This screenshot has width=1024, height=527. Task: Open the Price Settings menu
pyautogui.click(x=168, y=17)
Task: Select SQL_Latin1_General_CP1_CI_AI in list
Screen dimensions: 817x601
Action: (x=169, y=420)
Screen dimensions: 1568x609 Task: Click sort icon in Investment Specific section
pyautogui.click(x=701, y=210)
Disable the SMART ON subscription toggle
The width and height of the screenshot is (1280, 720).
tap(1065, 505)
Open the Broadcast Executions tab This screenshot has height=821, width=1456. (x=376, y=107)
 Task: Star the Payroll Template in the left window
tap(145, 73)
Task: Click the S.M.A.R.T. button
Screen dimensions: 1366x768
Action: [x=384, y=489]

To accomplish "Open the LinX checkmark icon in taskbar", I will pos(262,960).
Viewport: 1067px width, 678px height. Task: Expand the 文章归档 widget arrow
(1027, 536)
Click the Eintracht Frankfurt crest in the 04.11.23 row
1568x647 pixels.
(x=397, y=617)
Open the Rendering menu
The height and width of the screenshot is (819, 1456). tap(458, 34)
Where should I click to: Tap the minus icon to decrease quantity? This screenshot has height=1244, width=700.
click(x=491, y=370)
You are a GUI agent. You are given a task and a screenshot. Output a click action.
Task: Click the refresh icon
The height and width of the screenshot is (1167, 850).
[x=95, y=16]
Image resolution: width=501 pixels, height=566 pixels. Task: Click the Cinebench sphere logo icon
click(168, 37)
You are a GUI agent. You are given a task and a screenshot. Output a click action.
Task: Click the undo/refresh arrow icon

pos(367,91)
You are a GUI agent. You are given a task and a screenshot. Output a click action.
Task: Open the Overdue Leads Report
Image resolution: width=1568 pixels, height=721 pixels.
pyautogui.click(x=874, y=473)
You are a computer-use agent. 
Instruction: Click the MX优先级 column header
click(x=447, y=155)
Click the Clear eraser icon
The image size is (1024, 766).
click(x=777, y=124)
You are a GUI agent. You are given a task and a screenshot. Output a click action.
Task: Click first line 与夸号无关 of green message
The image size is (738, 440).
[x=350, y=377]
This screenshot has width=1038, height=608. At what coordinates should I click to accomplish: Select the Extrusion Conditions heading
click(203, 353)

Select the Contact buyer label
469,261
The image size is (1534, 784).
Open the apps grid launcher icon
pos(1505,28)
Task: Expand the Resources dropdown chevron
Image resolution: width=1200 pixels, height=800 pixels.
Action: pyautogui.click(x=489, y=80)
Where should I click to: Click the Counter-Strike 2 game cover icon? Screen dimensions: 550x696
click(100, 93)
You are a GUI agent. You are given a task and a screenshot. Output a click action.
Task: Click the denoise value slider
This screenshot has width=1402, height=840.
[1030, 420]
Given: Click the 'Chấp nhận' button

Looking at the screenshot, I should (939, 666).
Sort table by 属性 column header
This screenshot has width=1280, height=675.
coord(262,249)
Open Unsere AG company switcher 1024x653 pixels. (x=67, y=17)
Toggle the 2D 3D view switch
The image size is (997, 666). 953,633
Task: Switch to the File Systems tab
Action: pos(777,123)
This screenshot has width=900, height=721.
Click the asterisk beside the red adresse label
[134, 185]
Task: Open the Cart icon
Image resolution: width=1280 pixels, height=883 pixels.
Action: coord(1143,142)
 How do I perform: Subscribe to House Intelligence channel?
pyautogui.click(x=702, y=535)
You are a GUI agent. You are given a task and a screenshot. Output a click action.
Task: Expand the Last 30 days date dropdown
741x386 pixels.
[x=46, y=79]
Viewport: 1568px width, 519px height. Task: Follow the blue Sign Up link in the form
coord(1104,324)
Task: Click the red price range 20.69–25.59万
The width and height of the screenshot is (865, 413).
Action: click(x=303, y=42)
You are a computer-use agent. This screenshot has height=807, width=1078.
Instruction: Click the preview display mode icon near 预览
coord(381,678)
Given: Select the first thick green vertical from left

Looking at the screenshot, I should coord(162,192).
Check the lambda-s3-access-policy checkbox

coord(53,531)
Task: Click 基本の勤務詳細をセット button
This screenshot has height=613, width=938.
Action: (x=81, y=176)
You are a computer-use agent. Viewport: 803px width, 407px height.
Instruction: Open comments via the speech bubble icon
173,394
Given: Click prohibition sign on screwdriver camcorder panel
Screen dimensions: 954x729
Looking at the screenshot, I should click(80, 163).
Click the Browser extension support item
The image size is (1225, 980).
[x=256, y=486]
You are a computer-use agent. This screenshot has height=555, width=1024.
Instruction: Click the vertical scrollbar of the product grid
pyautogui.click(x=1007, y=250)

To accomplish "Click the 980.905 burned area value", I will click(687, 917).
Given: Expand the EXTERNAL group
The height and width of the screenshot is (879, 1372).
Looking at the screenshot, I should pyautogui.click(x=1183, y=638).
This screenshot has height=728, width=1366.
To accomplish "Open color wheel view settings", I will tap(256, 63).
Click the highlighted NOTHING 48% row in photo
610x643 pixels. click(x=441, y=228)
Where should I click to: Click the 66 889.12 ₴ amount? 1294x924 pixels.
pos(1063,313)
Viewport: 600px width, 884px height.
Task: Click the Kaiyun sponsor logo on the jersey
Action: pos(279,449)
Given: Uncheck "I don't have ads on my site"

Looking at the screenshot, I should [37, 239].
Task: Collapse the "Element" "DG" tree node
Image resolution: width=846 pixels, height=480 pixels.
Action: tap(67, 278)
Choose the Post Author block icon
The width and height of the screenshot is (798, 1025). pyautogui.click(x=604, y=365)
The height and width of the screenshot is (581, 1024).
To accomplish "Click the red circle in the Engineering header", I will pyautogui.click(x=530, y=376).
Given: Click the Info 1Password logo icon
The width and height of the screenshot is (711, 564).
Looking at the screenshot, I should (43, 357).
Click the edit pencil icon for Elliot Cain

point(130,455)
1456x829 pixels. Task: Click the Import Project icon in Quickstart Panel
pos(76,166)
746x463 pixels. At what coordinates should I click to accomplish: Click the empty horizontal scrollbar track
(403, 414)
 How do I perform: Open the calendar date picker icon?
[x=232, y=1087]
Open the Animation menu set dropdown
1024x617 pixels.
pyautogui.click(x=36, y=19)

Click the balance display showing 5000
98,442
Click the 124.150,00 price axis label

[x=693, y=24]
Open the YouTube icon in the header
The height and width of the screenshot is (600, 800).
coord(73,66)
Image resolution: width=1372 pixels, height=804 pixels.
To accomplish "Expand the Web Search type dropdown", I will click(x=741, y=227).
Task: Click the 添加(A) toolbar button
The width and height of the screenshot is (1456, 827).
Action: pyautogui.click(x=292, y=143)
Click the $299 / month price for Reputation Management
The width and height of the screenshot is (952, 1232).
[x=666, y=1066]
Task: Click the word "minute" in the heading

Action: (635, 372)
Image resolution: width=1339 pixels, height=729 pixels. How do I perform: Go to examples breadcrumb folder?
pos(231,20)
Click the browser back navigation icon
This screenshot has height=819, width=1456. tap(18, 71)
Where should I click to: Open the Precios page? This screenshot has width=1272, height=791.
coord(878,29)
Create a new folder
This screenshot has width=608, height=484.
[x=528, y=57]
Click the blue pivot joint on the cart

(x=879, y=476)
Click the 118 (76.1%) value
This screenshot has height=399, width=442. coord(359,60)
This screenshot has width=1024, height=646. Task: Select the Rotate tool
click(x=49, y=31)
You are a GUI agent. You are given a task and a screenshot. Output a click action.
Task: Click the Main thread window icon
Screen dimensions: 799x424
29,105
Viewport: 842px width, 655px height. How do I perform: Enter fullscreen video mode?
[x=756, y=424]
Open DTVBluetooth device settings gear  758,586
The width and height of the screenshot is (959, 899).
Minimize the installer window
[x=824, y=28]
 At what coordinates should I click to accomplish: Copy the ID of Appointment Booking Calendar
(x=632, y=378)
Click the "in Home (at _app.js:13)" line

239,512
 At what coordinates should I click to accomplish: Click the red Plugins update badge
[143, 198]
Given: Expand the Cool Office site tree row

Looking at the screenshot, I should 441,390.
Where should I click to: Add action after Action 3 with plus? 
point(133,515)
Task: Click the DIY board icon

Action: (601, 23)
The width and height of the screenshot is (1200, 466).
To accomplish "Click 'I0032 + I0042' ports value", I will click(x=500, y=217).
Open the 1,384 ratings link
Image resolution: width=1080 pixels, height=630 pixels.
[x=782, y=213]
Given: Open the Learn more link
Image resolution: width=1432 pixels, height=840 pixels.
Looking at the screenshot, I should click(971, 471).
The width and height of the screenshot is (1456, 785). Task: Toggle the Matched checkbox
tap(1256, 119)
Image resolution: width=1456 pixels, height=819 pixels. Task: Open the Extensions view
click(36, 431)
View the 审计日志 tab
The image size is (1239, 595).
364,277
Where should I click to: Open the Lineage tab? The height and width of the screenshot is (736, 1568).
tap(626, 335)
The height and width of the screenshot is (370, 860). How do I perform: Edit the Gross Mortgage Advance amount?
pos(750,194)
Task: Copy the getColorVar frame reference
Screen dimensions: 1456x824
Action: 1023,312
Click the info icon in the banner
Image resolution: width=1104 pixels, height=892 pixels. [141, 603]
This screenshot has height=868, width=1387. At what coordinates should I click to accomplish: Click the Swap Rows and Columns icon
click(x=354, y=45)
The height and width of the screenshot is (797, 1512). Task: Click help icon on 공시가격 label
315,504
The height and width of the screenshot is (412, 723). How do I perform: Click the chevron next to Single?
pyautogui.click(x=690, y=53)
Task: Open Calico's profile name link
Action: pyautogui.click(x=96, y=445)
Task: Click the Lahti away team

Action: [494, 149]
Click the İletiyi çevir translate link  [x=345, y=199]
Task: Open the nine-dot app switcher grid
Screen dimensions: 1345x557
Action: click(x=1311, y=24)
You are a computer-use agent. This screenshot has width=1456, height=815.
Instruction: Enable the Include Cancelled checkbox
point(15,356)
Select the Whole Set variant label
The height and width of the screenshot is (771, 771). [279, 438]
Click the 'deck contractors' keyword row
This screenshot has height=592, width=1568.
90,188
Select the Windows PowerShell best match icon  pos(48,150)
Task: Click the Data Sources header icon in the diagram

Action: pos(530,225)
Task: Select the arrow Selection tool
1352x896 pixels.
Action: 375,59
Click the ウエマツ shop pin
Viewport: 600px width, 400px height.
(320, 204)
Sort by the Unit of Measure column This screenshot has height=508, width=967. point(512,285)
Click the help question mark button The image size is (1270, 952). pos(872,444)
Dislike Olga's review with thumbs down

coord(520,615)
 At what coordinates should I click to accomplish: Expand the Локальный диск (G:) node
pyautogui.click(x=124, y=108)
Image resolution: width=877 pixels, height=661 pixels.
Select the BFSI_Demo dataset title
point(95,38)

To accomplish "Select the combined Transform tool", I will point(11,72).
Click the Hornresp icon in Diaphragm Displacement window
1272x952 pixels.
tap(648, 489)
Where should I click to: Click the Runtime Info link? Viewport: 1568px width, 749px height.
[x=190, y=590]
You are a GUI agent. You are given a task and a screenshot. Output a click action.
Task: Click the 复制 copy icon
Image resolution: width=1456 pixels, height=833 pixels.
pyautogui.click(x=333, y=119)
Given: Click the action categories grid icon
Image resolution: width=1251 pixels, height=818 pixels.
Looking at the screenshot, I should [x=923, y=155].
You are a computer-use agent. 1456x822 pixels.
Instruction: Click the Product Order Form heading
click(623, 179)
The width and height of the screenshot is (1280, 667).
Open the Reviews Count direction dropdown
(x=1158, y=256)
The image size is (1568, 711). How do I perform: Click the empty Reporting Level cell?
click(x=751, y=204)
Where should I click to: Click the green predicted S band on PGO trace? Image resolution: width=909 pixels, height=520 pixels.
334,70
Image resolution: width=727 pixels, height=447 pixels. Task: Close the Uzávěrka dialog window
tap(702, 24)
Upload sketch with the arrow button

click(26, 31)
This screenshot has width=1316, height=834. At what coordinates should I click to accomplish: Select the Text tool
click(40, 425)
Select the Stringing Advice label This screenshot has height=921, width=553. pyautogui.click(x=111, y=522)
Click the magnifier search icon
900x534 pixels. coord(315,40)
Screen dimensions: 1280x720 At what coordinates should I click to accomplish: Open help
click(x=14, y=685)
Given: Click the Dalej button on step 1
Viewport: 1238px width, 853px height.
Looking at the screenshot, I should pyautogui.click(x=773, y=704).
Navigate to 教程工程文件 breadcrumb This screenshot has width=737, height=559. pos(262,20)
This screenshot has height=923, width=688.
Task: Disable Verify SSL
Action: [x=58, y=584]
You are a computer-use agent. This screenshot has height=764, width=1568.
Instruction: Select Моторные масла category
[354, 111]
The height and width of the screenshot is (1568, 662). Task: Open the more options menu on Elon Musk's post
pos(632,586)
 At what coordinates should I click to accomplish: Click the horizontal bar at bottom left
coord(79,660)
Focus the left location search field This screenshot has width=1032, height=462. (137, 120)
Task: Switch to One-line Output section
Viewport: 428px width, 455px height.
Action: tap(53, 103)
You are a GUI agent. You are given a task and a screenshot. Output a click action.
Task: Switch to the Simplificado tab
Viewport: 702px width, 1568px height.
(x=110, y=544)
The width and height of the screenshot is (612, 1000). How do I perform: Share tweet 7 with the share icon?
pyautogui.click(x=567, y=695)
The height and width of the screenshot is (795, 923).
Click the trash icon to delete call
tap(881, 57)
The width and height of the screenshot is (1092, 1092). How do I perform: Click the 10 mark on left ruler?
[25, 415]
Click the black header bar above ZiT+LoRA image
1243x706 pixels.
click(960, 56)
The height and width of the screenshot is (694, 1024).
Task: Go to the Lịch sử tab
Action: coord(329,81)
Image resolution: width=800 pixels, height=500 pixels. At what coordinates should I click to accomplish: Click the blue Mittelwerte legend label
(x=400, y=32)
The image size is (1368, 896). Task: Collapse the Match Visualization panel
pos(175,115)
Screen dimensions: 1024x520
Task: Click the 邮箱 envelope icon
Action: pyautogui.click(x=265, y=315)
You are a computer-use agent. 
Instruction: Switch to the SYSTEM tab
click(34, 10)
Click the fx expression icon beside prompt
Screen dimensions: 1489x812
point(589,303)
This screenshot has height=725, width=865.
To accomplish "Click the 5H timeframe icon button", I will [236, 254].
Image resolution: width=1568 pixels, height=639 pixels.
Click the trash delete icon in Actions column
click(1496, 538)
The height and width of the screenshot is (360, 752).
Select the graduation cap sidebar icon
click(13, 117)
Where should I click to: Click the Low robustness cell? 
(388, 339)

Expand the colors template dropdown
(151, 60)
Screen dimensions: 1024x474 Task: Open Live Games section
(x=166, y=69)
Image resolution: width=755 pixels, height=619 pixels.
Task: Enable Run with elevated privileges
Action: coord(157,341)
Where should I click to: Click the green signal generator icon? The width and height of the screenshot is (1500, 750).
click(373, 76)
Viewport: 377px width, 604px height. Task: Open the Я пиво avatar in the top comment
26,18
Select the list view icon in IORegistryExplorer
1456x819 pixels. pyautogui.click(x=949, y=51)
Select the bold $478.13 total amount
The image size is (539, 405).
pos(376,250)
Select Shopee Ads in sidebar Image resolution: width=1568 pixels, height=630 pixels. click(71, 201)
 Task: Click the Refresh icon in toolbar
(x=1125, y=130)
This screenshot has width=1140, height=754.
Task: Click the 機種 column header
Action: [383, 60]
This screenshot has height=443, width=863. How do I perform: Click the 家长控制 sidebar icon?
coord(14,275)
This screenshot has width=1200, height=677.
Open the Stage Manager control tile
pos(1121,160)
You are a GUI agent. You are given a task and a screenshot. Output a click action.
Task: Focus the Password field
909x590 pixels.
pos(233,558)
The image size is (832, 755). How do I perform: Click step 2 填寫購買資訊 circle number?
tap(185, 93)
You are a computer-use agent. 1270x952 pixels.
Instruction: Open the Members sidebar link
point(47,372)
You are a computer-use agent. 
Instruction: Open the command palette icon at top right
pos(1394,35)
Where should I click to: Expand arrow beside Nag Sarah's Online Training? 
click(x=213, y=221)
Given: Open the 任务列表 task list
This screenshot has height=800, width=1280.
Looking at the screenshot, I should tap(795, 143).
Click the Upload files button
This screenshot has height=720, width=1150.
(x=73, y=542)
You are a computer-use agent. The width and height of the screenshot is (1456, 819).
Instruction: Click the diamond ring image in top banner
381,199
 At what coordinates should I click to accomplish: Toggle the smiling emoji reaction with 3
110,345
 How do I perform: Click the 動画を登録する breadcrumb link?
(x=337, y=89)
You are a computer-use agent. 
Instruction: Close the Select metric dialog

◇ ◇ ◇

» Given instruction:
Rewrite the rows above as a numbered list with blank lines left out. Begin at the first line of the rows and stop after the line that contains "click(168, 37)".

» Exercise result:
1. This screenshot has width=1024, height=527. Task: Open the Price Settings menu
2. pyautogui.click(x=168, y=17)
3. Task: Select SQL_Latin1_General_CP1_CI_AI in list
4. Screen dimensions: 817x601
5. Action: (x=169, y=420)
6. Screen dimensions: 1568x609 Task: Click sort icon in Investment Specific section
7. pyautogui.click(x=701, y=210)
8. Disable the SMART ON subscription toggle
9. The width and height of the screenshot is (1280, 720).
10. tap(1065, 505)
11. Open the Broadcast Executions tab This screenshot has height=821, width=1456. (x=376, y=107)
12.  Task: Star the Payroll Template in the left window
13. tap(145, 73)
14. Task: Click the S.M.A.R.T. button
15. Screen dimensions: 1366x768
16. Action: [x=384, y=489]
17. To accomplish "Open the LinX checkmark icon in taskbar", I will pos(262,960).
18. Viewport: 1067px width, 678px height. Task: Expand the 文章归档 widget arrow
19. (1027, 536)
20. Click the Eintracht Frankfurt crest in the 04.11.23 row
21. 1568x647 pixels.
22. (x=397, y=617)
23. Open the Rendering menu
24. The height and width of the screenshot is (819, 1456). tap(458, 34)
25. Where should I click to: Tap the minus icon to decrease quantity? This screenshot has height=1244, width=700.
26. click(x=491, y=370)
27. You are a GUI agent. You are given a task and a screenshot. Output a click action.
28. Task: Click the refresh icon
29. The height and width of the screenshot is (1167, 850).
30. [x=95, y=16]
31. Image resolution: width=501 pixels, height=566 pixels. Task: Click the Cinebench sphere logo icon
32. click(168, 37)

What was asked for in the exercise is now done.